* TASK *
From the line with "1444x495 pixels." through the final line below, restate each line word for word and return nothing else.
-------- SOURCE RECORDS --------
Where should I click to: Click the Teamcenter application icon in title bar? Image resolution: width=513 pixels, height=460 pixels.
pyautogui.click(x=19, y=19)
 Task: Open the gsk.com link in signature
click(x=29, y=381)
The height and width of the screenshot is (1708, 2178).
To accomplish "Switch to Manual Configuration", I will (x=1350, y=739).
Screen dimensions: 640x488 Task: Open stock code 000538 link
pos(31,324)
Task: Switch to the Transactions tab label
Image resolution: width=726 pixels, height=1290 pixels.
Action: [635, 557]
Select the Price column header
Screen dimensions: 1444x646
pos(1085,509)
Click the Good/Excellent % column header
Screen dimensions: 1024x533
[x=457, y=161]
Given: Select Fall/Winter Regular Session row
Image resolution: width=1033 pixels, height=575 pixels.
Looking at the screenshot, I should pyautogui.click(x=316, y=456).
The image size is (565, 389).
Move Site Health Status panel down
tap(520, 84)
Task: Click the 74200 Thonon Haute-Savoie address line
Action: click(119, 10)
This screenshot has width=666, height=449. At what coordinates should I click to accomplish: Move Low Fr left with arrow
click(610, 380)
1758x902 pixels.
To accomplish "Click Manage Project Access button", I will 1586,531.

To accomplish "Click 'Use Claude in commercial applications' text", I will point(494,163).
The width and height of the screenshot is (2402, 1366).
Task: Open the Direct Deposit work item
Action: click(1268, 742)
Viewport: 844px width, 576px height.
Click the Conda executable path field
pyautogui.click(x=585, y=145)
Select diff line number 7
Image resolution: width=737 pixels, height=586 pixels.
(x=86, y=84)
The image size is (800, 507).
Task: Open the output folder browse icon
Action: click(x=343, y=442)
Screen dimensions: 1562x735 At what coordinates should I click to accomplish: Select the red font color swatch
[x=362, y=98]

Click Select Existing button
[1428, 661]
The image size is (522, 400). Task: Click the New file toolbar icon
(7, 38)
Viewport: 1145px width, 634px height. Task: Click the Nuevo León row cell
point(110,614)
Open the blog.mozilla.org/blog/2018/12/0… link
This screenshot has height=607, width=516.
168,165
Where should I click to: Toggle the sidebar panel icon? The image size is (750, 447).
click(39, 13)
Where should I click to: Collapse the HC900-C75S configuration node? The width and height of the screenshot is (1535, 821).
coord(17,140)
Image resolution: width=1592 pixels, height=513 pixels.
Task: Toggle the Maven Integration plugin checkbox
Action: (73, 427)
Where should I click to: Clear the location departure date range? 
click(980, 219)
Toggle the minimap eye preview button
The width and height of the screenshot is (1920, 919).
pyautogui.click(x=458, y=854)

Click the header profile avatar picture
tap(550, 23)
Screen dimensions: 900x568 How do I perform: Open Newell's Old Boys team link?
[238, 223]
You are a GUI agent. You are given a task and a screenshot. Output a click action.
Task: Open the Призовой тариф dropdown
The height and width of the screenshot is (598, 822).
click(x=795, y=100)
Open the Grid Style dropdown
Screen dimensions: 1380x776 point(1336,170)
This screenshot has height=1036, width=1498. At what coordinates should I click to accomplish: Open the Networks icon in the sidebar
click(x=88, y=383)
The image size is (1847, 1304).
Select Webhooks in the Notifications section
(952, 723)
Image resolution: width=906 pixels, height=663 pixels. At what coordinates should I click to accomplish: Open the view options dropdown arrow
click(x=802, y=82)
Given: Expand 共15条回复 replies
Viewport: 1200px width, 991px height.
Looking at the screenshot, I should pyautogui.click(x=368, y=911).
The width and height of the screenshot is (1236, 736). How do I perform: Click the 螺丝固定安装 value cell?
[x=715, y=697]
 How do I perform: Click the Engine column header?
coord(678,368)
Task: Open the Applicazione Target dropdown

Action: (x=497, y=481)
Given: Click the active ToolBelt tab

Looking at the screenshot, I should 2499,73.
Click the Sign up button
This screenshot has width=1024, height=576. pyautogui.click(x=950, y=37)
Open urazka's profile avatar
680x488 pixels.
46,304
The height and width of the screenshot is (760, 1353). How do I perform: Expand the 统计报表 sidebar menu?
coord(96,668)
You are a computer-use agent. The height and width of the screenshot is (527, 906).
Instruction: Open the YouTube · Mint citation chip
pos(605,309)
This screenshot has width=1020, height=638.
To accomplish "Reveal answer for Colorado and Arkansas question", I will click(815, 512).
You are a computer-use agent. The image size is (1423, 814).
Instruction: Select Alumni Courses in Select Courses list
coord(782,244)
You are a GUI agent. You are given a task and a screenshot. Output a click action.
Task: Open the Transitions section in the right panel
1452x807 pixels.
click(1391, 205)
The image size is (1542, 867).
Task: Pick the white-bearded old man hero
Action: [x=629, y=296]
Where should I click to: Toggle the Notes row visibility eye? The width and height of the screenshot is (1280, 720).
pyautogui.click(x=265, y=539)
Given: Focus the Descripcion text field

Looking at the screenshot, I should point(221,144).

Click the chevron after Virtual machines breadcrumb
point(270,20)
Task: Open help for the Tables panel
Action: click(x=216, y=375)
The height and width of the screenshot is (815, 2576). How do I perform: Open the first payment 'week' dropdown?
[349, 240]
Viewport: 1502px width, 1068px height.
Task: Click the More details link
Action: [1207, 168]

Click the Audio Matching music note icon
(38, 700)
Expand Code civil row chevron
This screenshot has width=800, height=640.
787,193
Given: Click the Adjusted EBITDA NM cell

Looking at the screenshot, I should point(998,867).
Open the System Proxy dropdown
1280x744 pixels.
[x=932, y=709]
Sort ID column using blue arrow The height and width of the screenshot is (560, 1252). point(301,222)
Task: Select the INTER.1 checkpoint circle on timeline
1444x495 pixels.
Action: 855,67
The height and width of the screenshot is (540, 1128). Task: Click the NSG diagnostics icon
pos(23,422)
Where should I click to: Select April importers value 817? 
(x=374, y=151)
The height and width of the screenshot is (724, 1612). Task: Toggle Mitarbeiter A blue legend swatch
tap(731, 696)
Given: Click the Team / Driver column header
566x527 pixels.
--------
* COMPLETED TASK *
1444x495 pixels.
Action: 855,67
The height and width of the screenshot is (540, 1128). Task: Click the NSG diagnostics icon
pos(23,422)
Where should I click to: Select April importers value 817? 
(x=374, y=151)
The height and width of the screenshot is (724, 1612). Task: Toggle Mitarbeiter A blue legend swatch
tap(731, 696)
Given: Click the Team / Driver column header
566x527 pixels.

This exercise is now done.